* [Exercise description]
Take each line of the entries below that contains "supporting" and copy it.

* [Data]
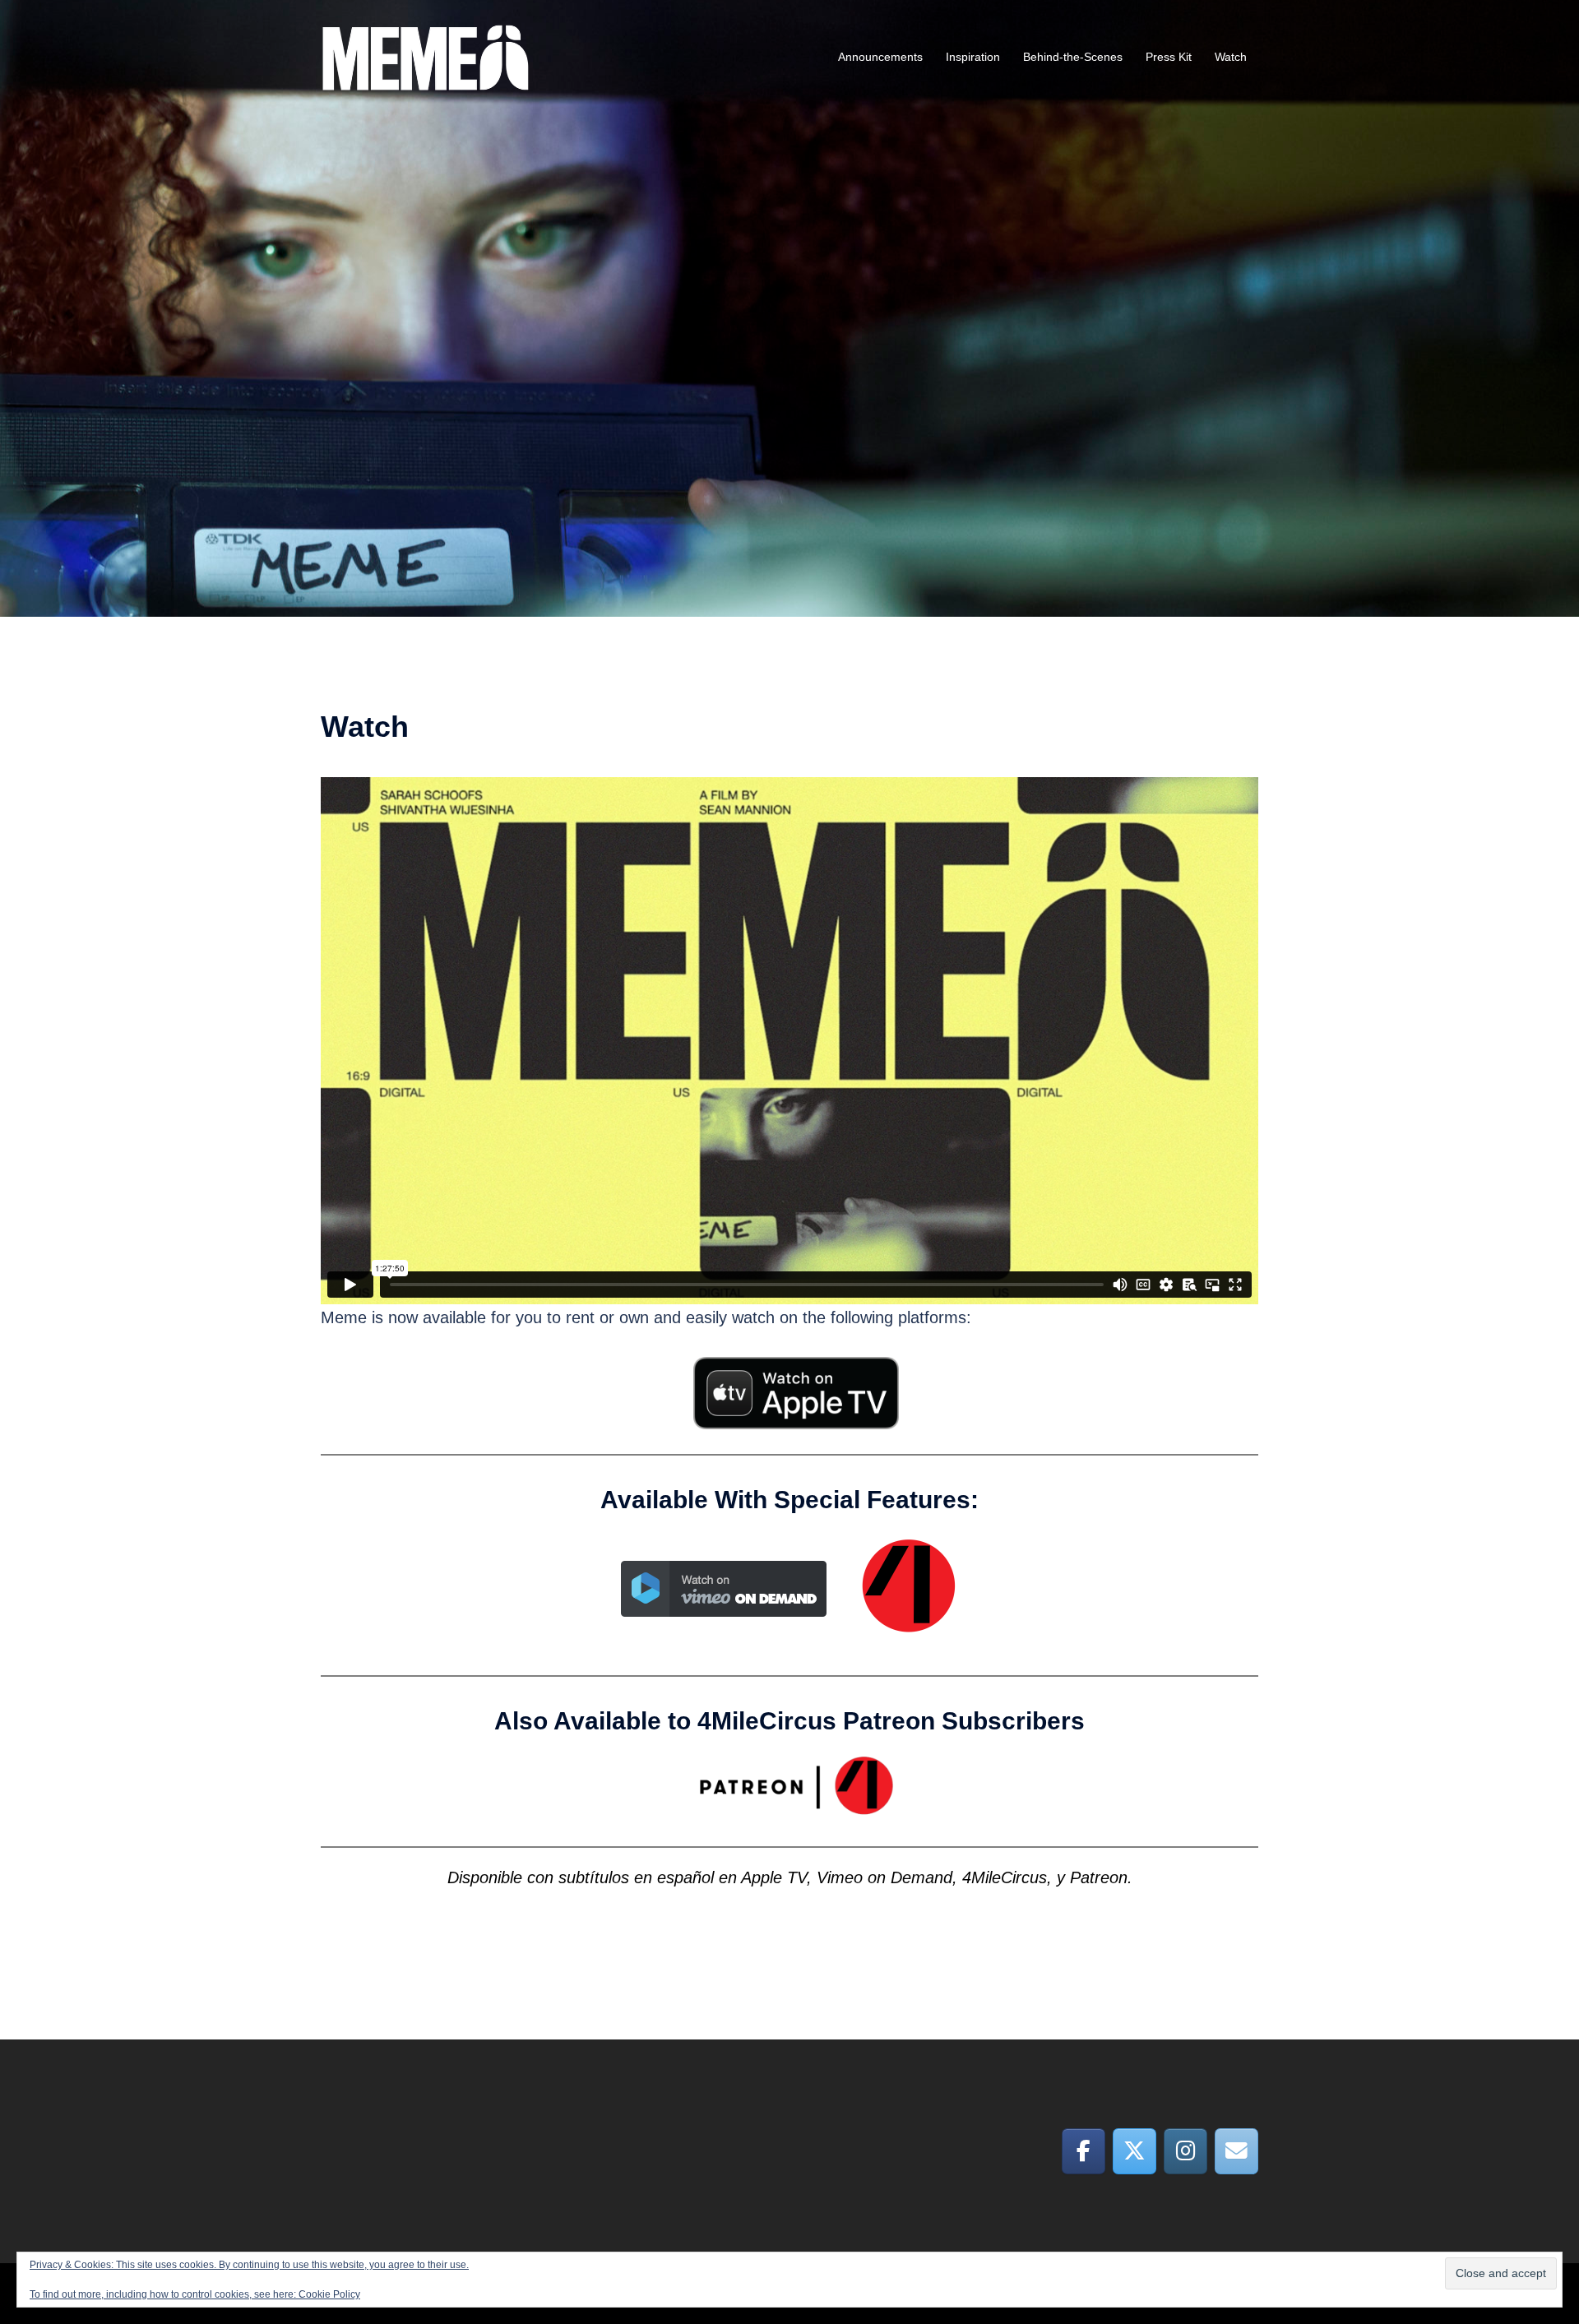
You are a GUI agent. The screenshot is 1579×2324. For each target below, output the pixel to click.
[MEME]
--
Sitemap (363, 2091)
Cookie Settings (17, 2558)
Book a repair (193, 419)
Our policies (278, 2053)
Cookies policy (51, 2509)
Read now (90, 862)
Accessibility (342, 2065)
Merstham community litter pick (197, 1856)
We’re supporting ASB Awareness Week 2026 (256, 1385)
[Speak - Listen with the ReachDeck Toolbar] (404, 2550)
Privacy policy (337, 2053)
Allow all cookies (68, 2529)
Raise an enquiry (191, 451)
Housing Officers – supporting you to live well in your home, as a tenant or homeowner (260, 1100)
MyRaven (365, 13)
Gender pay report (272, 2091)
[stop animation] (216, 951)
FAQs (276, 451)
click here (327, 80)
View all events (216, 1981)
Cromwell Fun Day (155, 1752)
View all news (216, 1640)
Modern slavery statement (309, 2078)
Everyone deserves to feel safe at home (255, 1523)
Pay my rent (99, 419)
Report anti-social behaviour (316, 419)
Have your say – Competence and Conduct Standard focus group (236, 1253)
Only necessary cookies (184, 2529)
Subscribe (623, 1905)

* [Solution]
We’re supporting ASB Awareness Week 2026 (256, 1385)
Housing Officers – supporting you to live well in your home, as a tenant or homeowner (260, 1100)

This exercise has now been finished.